▸ **Exercise description**: Lay out every item below as a Markdown table with two columns: Row for a running number and Text for the line, skipping blank lines. Leave the pictures out of the table.

▸ **Dataset content**:

────────────────────

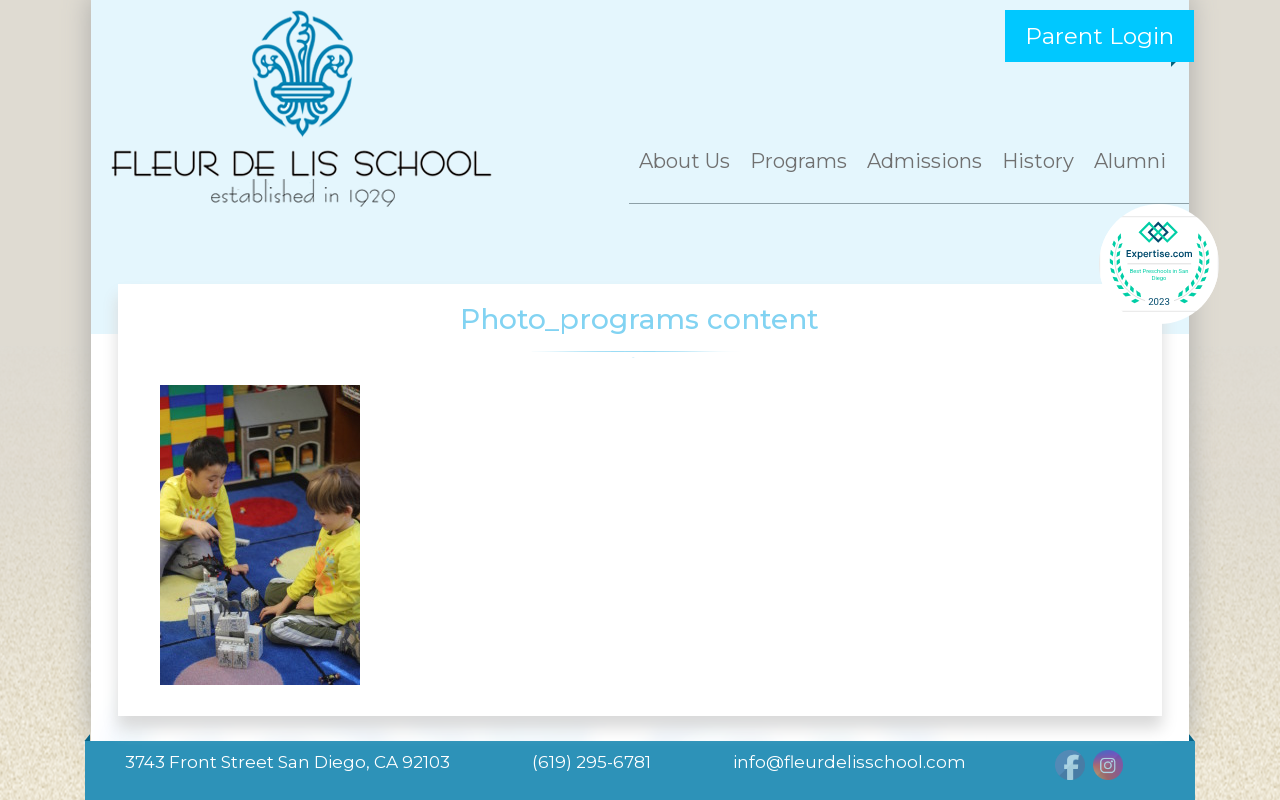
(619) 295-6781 (591, 762)
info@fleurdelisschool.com (849, 762)
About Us (684, 161)
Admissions (924, 161)
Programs (798, 161)
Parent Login (1099, 36)
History (1038, 161)
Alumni (1130, 161)
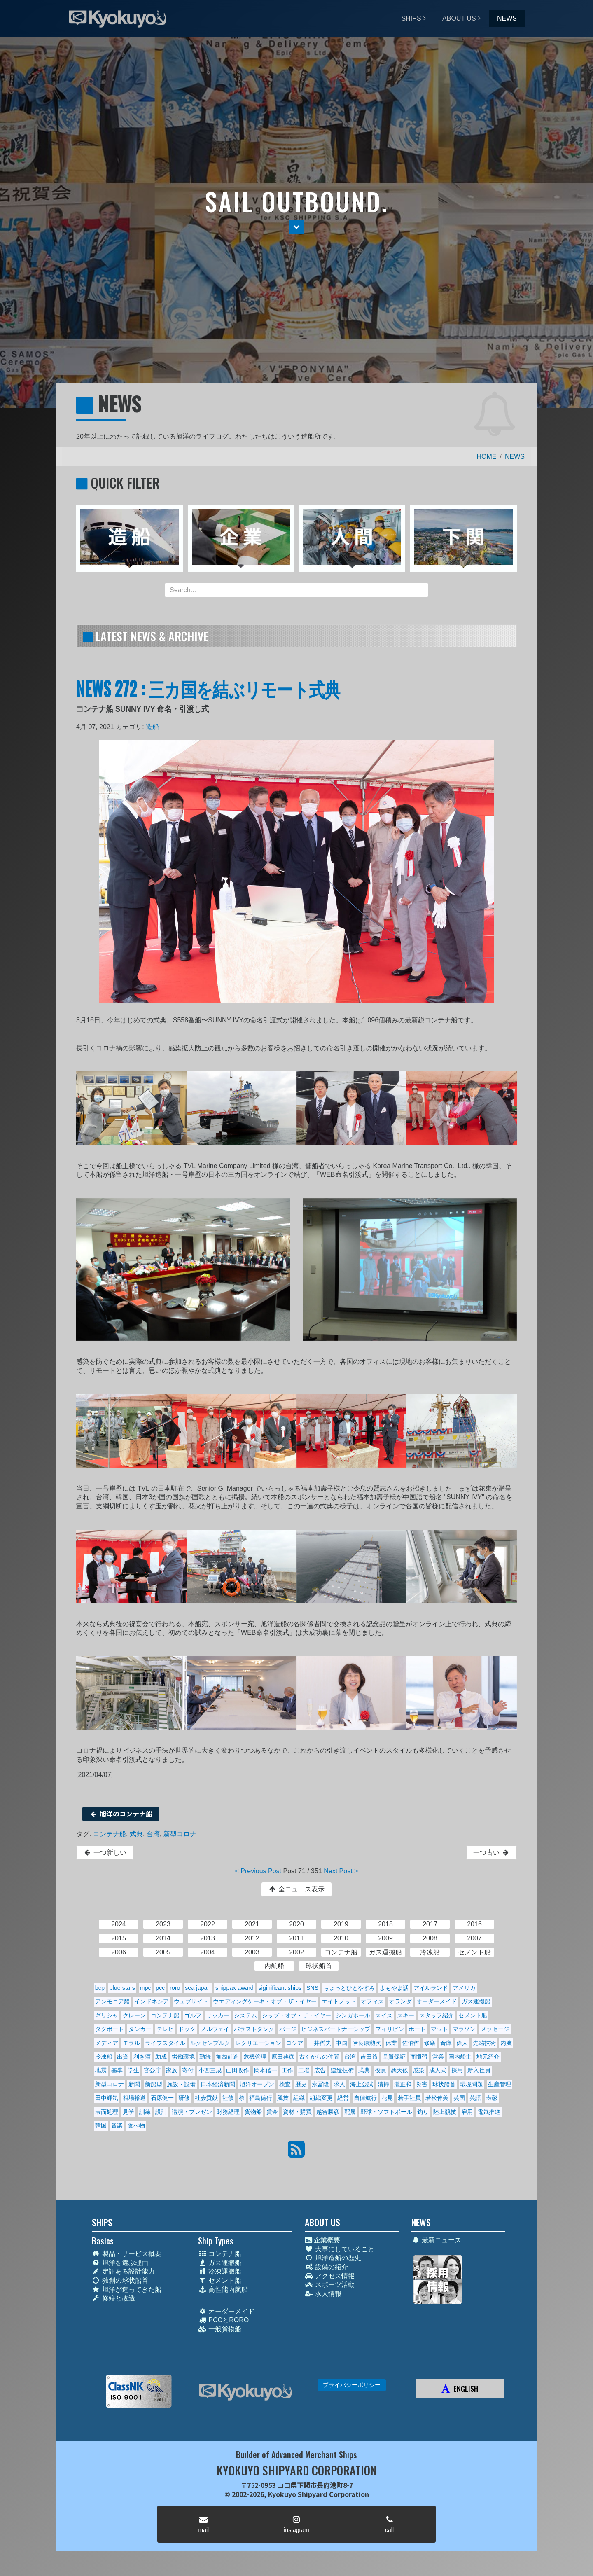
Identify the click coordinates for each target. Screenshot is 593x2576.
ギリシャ (106, 2015)
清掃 (383, 2084)
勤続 (205, 2056)
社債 (228, 2097)
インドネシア (151, 2001)
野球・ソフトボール (386, 2111)
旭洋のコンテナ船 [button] (120, 1814)
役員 (380, 2070)
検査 (285, 2084)
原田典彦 (282, 2056)
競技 (283, 2097)
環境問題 (471, 2084)
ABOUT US (459, 18)
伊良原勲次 (366, 2043)
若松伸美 (436, 2097)
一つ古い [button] (491, 1852)
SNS (312, 1988)
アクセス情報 (330, 2275)
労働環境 (183, 2056)
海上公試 (361, 2084)
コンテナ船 (109, 1833)
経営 (343, 2097)
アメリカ (464, 1988)
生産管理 (499, 2084)
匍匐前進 (227, 2056)
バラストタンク (254, 2029)
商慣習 (418, 2056)
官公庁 (152, 2070)
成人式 (437, 2070)
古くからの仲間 (319, 2056)
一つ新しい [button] (104, 1852)
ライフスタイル (165, 2043)
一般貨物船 (219, 2329)
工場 (304, 2070)
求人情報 (323, 2293)
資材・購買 (297, 2111)
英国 (459, 2097)
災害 (421, 2084)
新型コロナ (179, 1833)
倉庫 (446, 2043)
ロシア (294, 2043)
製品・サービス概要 (126, 2253)
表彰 (491, 2097)
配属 (350, 2111)
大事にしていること (339, 2249)
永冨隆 (320, 2084)
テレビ (165, 2029)
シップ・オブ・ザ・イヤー (296, 2015)
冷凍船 (103, 2056)
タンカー (140, 2029)
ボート (417, 2029)
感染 (419, 2070)
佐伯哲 (410, 2043)
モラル (131, 2043)
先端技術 (484, 2043)
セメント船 (472, 2015)
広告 (320, 2070)
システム (245, 2015)
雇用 (467, 2111)
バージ (287, 2029)
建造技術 (342, 2070)
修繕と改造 (113, 2298)
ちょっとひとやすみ (349, 1988)
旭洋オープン (257, 2084)
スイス (383, 2015)
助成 (161, 2056)
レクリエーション (258, 2043)
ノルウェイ (215, 2029)
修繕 (429, 2043)
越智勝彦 (327, 2111)
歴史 (301, 2084)
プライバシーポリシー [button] (352, 2385)
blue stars (122, 1988)
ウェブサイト (191, 2001)
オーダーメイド (436, 2001)
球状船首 (443, 2084)
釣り (423, 2111)
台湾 (153, 1833)
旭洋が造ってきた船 (126, 2289)
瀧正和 (402, 2084)
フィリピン (389, 2029)
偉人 (462, 2043)
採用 (457, 2070)
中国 (341, 2043)
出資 (122, 2056)
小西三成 (210, 2070)
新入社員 (478, 2070)
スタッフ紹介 (436, 2015)
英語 (475, 2097)
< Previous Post (258, 1871)
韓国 (101, 2125)
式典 (136, 1833)
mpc (145, 1988)
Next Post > (341, 1871)
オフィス (372, 2001)
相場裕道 (134, 2097)
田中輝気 (106, 2097)
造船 (152, 726)
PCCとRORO (223, 2320)
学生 (133, 2070)
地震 (101, 2070)
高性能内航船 (223, 2289)
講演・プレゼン (192, 2111)
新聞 (134, 2084)
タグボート (109, 2029)
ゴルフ (192, 2015)
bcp (100, 1988)
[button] (296, 227)
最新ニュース (436, 2240)
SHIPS (411, 18)
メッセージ (495, 2029)
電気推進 (488, 2111)
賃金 (272, 2111)
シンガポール (353, 2015)
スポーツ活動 (330, 2284)
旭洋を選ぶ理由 (120, 2262)
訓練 (145, 2111)
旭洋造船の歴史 (333, 2257)
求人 (339, 2084)
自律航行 (365, 2097)
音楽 (117, 2125)
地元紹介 (488, 2056)
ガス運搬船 (476, 2001)
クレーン (134, 2015)
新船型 (153, 2084)
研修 (184, 2097)
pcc (160, 1988)
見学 (128, 2111)
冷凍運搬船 (219, 2271)
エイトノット (339, 2001)
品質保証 (394, 2056)
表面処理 (106, 2111)
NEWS (507, 18)
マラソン (464, 2029)
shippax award (234, 1988)
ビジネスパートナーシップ (335, 2029)
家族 (171, 2070)
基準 (117, 2070)
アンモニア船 (112, 2001)
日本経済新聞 (218, 2084)
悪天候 (399, 2070)
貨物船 (253, 2111)
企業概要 (322, 2240)
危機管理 (254, 2056)
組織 (299, 2097)
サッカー (217, 2015)
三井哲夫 (319, 2043)
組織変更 (321, 2097)
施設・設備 (181, 2084)
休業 (391, 2043)
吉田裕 (369, 2056)
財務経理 (228, 2111)
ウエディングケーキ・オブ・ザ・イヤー (265, 2001)
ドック (187, 2029)
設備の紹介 (326, 2266)
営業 (438, 2056)
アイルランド (430, 1988)
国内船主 (460, 2056)
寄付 (188, 2070)
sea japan (197, 1988)
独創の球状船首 (120, 2280)
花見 (387, 2097)
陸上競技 (444, 2111)
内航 (506, 2043)
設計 (161, 2111)
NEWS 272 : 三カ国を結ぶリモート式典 (208, 688)
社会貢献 (206, 2097)
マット (439, 2029)
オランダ (400, 2001)
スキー (405, 2015)
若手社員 (409, 2097)
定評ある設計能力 (123, 2271)
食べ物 (136, 2125)
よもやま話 (394, 1988)
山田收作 (237, 2070)
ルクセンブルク (210, 2043)
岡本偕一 (265, 2070)
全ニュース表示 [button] (296, 1889)
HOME (487, 456)
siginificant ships (279, 1988)
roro (175, 1988)
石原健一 (162, 2097)
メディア (106, 2043)
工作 (287, 2070)
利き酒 (142, 2056)
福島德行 (260, 2097)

────────────────────

▸ **Exercise response**:
| Row | Text |
|---|---|
| 1 | (619) 295-6781 (591, 762) |
| 2 | info@fleurdelisschool.com (849, 762) |
| 3 | About Us (684, 161) |
| 4 | Admissions (924, 161) |
| 5 | Programs (798, 161) |
| 6 | Parent Login (1099, 36) |
| 7 | History (1038, 161) |
| 8 | Alumni (1130, 161) |
| 9 | Identify the click coordinates for each target. Screenshot is 593x2576. |
| 10 | ギリシャ (106, 2015) |
| 11 | 清掃 (383, 2084) |
| 12 | 勤続 (205, 2056) |
| 13 | 社債 (228, 2097) |
| 14 | インドネシア (151, 2001) |
| 15 | 野球・ソフトボール (386, 2111) |
| 16 | 旭洋のコンテナ船 [button] (120, 1814) |
| 17 | 役員 (380, 2070) |
| 18 | 検査 (285, 2084) |
| 19 | 原田典彦 (282, 2056) |
| 20 | 競技 (283, 2097) |
| 21 | 環境問題 (471, 2084) |
| 22 | ABOUT US (459, 18) |
| 23 | 伊良原勲次 (366, 2043) |
| 24 | 若松伸美 (436, 2097) |
| 25 | 一つ古い [button] (491, 1852) |
| 26 | SNS (312, 1988) |
| 27 | アクセス情報 (330, 2275) |
| 28 | 労働環境 (183, 2056) |
| 29 | 海上公試 (361, 2084) |
| 30 | コンテナ船 (109, 1833) |
| 31 | 経営 (343, 2097) |
| 32 | アメリカ (464, 1988) |
| 33 | 生産管理 (499, 2084) |
| 34 | 匍匐前進 (227, 2056) |
| 35 | バラストタンク (254, 2029) |
| 36 | 商慣習 (418, 2056) |
| 37 | 官公庁 (152, 2070) |
| 38 | 成人式 (437, 2070) |
| 39 | 古くからの仲間 (319, 2056) |
| 40 | 一つ新しい [button] (104, 1852) |
| 41 | ライフスタイル (165, 2043) |
| 42 | 一般貨物船 (219, 2329) |
| 43 | 工場 (304, 2070) |
| 44 | 求人情報 (323, 2293) |
| 45 | 資材・購買 (297, 2111) |
| 46 | 英国 (459, 2097) |
| 47 | 災害 (421, 2084) |
| 48 | 新型コロナ (179, 1833) |
| 49 | 倉庫 (446, 2043) |
| 50 | ロシア (294, 2043) |
| 51 | 製品・サービス概要 (126, 2253) |
| 52 | 表彰 (491, 2097) |
| 53 | 配属 (350, 2111) |
| 54 | 大事にしていること (339, 2249) |
| 55 | 永冨隆 (320, 2084) |
| 56 | テレビ (165, 2029) |
| 57 | シップ・オブ・ザ・イヤー (296, 2015) |
| 58 | 冷凍船 (103, 2056) |
| 59 | タンカー (140, 2029) |
| 60 | ボート (417, 2029) |
| 61 | 感染 (419, 2070) |
| 62 | 佐伯哲 (410, 2043) |
| 63 | モラル (131, 2043) |
| 64 | 先端技術 (484, 2043) |
| 65 | セメント船 (472, 2015) |
| 66 | 広告 (320, 2070) |
| 67 | システム (245, 2015) |
| 68 | 雇用 (467, 2111) |
| 69 | バージ (287, 2029) |
| 70 | 建造技術 (342, 2070) |
| 71 | 修繕と改造 (113, 2298) |
| 72 | ちょっとひとやすみ (349, 1988) |
| 73 | 旭洋オープン (257, 2084) |
| 74 | スイス (383, 2015) |
| 75 | 助成 (161, 2056) |
| 76 | レクリエーション (258, 2043) |
| 77 | ノルウェイ (215, 2029) |
| 78 | 修繕 (429, 2043) |
| 79 | 越智勝彦 (327, 2111) |
| 80 | 歴史 (301, 2084) |
| 81 | プライバシーポリシー [button] (352, 2385) |
| 82 | blue stars (122, 1988) |
| 83 | ウェブサイト (191, 2001) |
| 84 | オーダーメイド (436, 2001) |
| 85 | 球状船首 (443, 2084) |
| 86 | 釣り (423, 2111) |
| 87 | 台湾 (153, 1833) |
| 88 | 旭洋が造ってきた船 (126, 2289) |
| 89 | 瀧正和 (402, 2084) |
| 90 | フィリピン (389, 2029) |
| 91 | 偉人 (462, 2043) |
| 92 | 採用 (457, 2070) |
| 93 | 中国 (341, 2043) |
| 94 | 出資 (122, 2056) |
| 95 | 小西三成 (210, 2070) |
| 96 | 新入社員 (478, 2070) |
| 97 | スタッフ紹介 (436, 2015) |
| 98 | 英語 (475, 2097) |
| 99 | < Previous Post (258, 1871) |
| 100 | 韓国 (101, 2125) |
| 101 | 式典 (136, 1833) |
| 102 | mpc (145, 1988) |
| 103 | Next Post > (341, 1871) |
| 104 | オフィス (372, 2001) |
| 105 | 相場裕道 (134, 2097) |
| 106 | 田中輝気 (106, 2097) |
| 107 | 造船 (152, 726) |
| 108 | PCCとRORO (223, 2320) |
| 109 | 学生 (133, 2070) |
| 110 | 地震 (101, 2070) |
| 111 | 高性能内航船 (223, 2289) |
| 112 | 講演・プレゼン (192, 2111) |
| 113 | 新聞 (134, 2084) |
| 114 | タグボート (109, 2029) |
| 115 | ゴルフ (192, 2015) |
| 116 | bcp (100, 1988) |
| 117 | [button] (296, 227) |
| 118 | 最新ニュース (436, 2240) |
| 119 | SHIPS (411, 18) |
| 120 | メッセージ (495, 2029) |
| 121 | 電気推進 (488, 2111) |
| 122 | 賃金 (272, 2111) |
| 123 | シンガポール (353, 2015) |
| 124 | スポーツ活動 (330, 2284) |
| 125 | 旭洋を選ぶ理由 (120, 2262) |
| 126 | 訓練 (145, 2111) |
| 127 | 旭洋造船の歴史 (333, 2257) |
| 128 | 求人 (339, 2084) |
| 129 | 自律航行 (365, 2097) |
| 130 | 音楽 (117, 2125) |
| 131 | 地元紹介 (488, 2056) |
| 132 | ガス運搬船 (476, 2001) |
| 133 | クレーン (134, 2015) |
| 134 | 新船型 (153, 2084) |
| 135 | 研修 (184, 2097) |
| 136 | pcc (160, 1988) |
| 137 | 見学 (128, 2111) |
| 138 | 冷凍運搬船 (219, 2271) |
| 139 | エイトノット (339, 2001) |
| 140 | 品質保証 (394, 2056) |
| 141 | 表面処理 (106, 2111) |
| 142 | NEWS (507, 18) |
| 143 | マラソン (464, 2029) |
| 144 | shippax award (234, 1988) |
| 145 | ビジネスパートナーシップ (335, 2029) |
| 146 | 家族 (171, 2070) |
| 147 | 基準 (117, 2070) |
| 148 | アンモニア船 (112, 2001) |
| 149 | 日本経済新聞 (218, 2084) |
| 150 | 悪天候 (399, 2070) |
| 151 | 貨物船 (253, 2111) |
| 152 | 企業概要 (322, 2240) |
| 153 | 危機管理 (254, 2056) |
| 154 | 組織 (299, 2097) |
| 155 | サッカー (217, 2015) |
| 156 | 三井哲夫 (319, 2043) |
| 157 | 組織変更 (321, 2097) |
| 158 | 施設・設備 (181, 2084) |
| 159 | 休業 (391, 2043) |
| 160 | 吉田裕 (369, 2056) |
| 161 | 財務経理 (228, 2111) |
| 162 | ウエディングケーキ・オブ・ザ・イヤー (265, 2001) |
| 163 | ドック (187, 2029) |
| 164 | 設備の紹介 (326, 2266) |
| 165 | 営業 (438, 2056) |
| 166 | アイルランド (430, 1988) |
| 167 | 国内船主 (460, 2056) |
| 168 | 寄付 (188, 2070) |
| 169 | sea japan (197, 1988) |
| 170 | 独創の球状船首 (120, 2280) |
| 171 | 花見 (387, 2097) |
| 172 | 陸上競技 (444, 2111) |
| 173 | 内航 (506, 2043) |
| 174 | 設計 (161, 2111) |
| 175 | NEWS 272 : 三カ国を結ぶリモート式典 (208, 688) |
| 176 | 社会貢献 (206, 2097) |
| 177 | マット (439, 2029) |
| 178 | オランダ (400, 2001) |
| 179 | スキー (405, 2015) |
| 180 | 若手社員 (409, 2097) |
| 181 | 定評ある設計能力 (123, 2271) |
| 182 | 食べ物 (136, 2125) |
| 183 | よもやま話 (394, 1988) |
| 184 | 山田收作 (237, 2070) |
| 185 | ルクセンブルク (210, 2043) |
| 186 | 岡本偕一 (265, 2070) |
| 187 | 全ニュース表示 [button] (296, 1889) |
| 188 | HOME (487, 456) |
| 189 | siginificant ships (279, 1988) |
| 190 | roro (175, 1988) |
| 191 | 石原健一 (162, 2097) |
| 192 | メディア (106, 2043) |
| 193 | 工作 (287, 2070) |
| 194 | 利き酒 (142, 2056) |
| 195 | 福島德行 (260, 2097) |